El “Efecto Molina”: De náufragos a capitanes del destino
Para entender este título, hay que retroceder al 14 de noviembre de 2025. El panorama era desolador: Magallanes ocupaba el último lugar con un récord de 8-15. La gerencia movió la pieza clave: el regreso de Yadier Molina.
El “Marciano” no solo trajo su jerarquía, sino una mentalidad de acero. Bajo su mando, la Nave registró una marca de 21-12 en el resto de la ronda regular. Molina, con justicia, se llevó el premio “Chico” Carrasquel al Manager del Año, demostrando que conoce el ADN de este equipo como pocos.
Molina es el quinto manager en la historia de la LVBP en conquistar un campeonato en el mismo torneo en el que fue galardonado como “Manager del Año”.

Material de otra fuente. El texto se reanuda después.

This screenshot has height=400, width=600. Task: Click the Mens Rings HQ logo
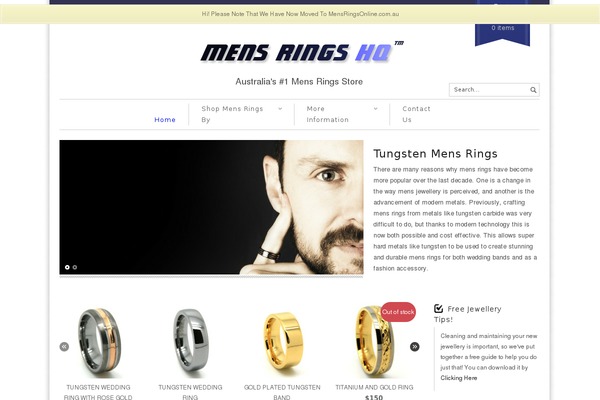(302, 52)
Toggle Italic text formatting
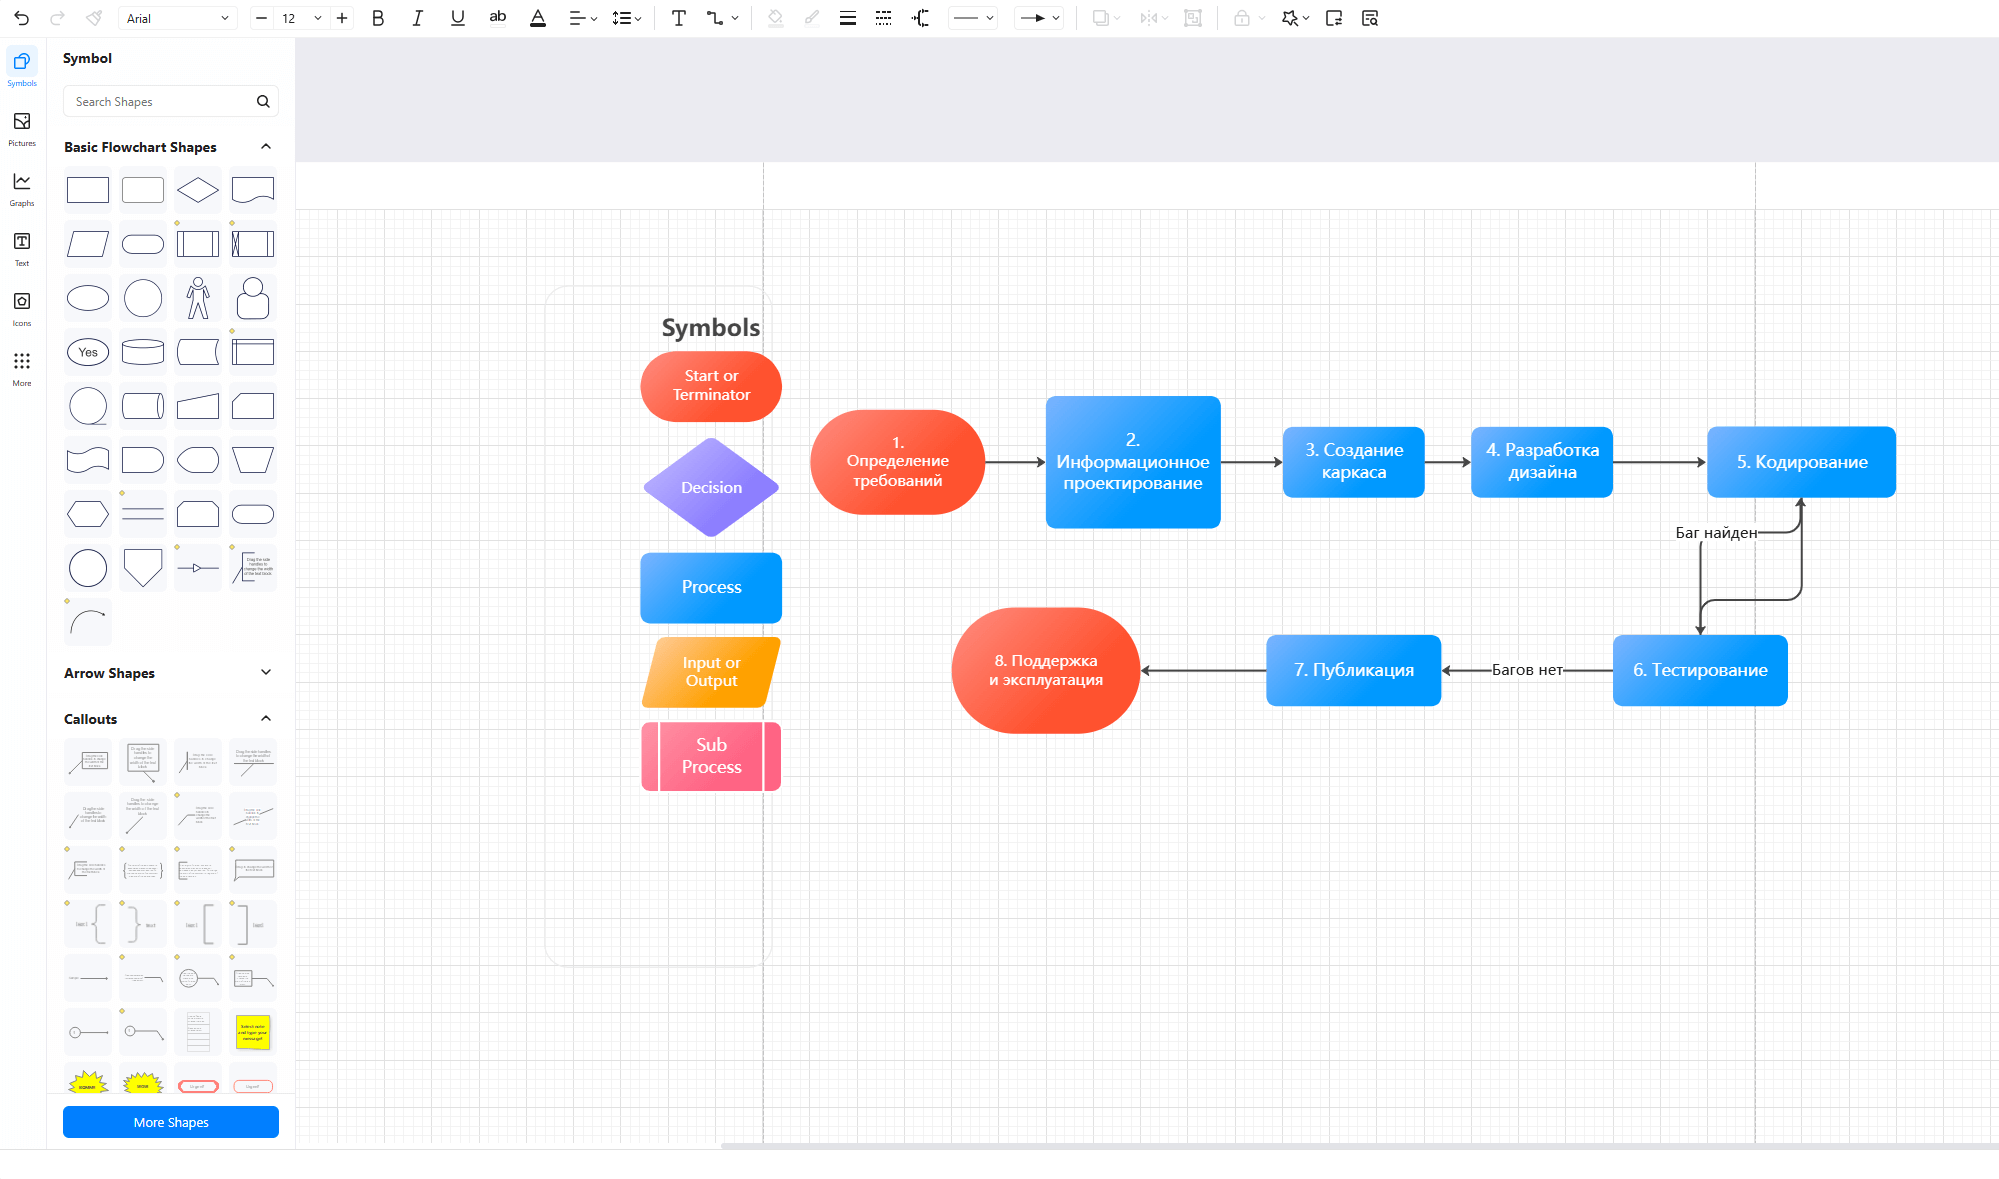 [x=417, y=18]
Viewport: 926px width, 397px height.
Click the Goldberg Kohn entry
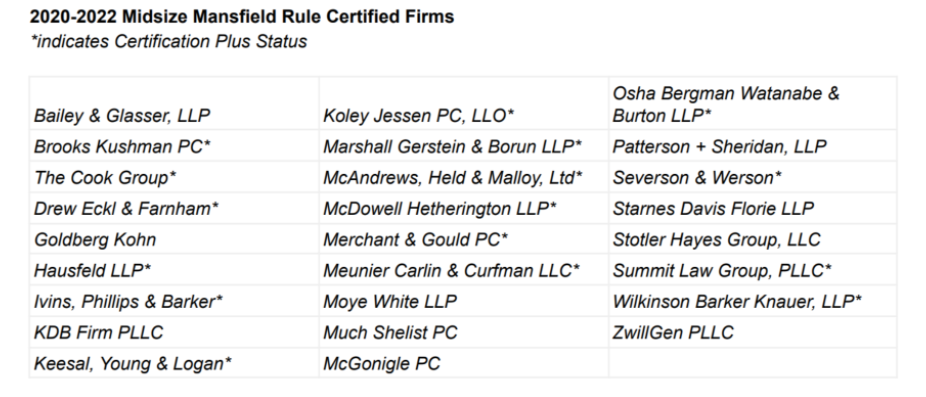pos(174,239)
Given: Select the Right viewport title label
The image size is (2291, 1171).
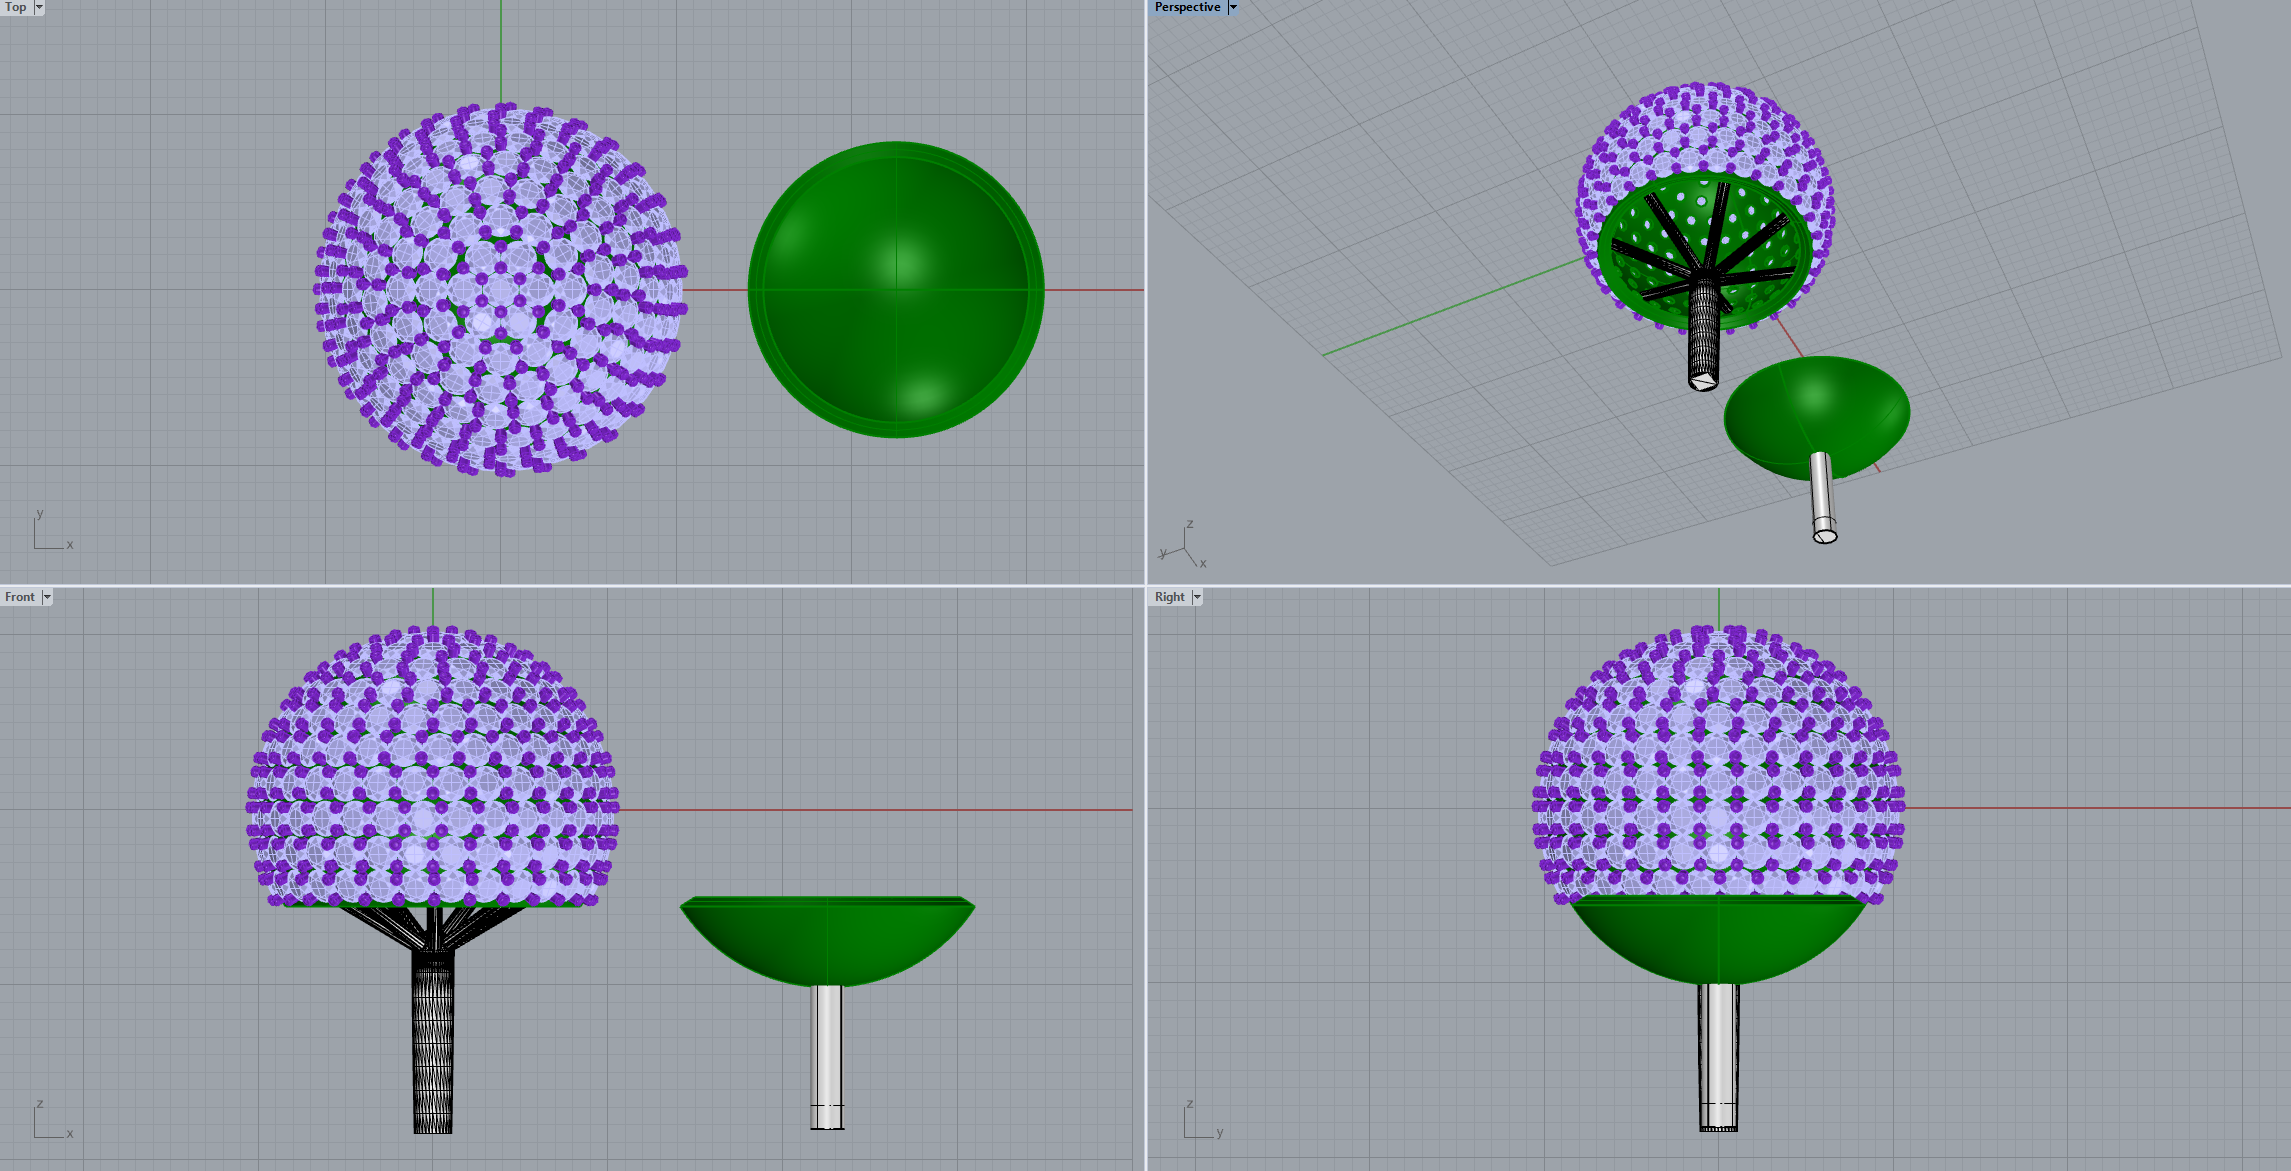Looking at the screenshot, I should click(x=1169, y=597).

Round Robin de récords: Los dos “Grand Slams” de Renato Núñez
Si la clasificación fue una remontada, el Round Robin fue una demostración de fuerza bruta. Hubo un momento que quedó grabado en los libros de historia y que cambió el ritmo de la postemporada: el juego ante los Bravos de Margarita.
En una noche inspirada, Renato Núñez logró lo que parece imposible: conectó dos Grand Slams en un mismo encuentro. Esa hazaña no solo hundió las aspiraciones de los insulares, sino que inyectó una dosis de adrenalina al equipo que encadenó una racha de 8 victorias consecutivas para sellar su pase a la Gran Final. La Nave no solo ganaba, sino que castigaba a sus rivales.
La Gran Final: Leandro Cedeño, el MVP de la corona
La serie decisiva contra Caribes fue un intercambio de golpes, pero Magallanes siempre tuvo el mazo en la mano. Aunque figuras como Rougned Odor brillaron en el juego final, la consistencia y el castigo constante vinieron de un solo bate: el de Leandro Cedeño.
Cedeño se alzó con el premio al Jugador Más Valioso de la Final. Su capacidad para traer carreras en momentos bajo presión y su liderazgo en el dugout lo convirtieron en el alma de la ofensiva turca. Leandro no solo bateó; demolió el pitcheo oriental durante toda la serie para asegurar que el trofeo regresara a Valencia.
El 14 llegó con autoridad
La paliza final de 14-6 fue el broche de oro. Magallanes pasó de ser el equipo que todos daban por muerto en noviembre a ser el monarca indiscutible en febrero. Todos pusieron su aporte, un equipo que padeció bajas durante todo el torneo, incorporaciones que luego fueron mandadas a cesar, situaciones diversas, pero pese a todo una mística intacta que prevaleció de manera ejemplar.
La impecable labor de la nueva gerencia del equipo fue determinante. Movimientos acertados, previendo escenarios y sin dejar de hacer ajustes, fue crucial para alcanzar este campeonato.
Ya será hasta octubre, cuando vuelvan a activarse las emociones de la LVBP.
La temporada 2025-2026 ya es historia, y Magllanes ratifica por qué es una leyenda y la divisa con mayor fanaticada en el país.
¡Felicidades a toda la fanaticada magallanera!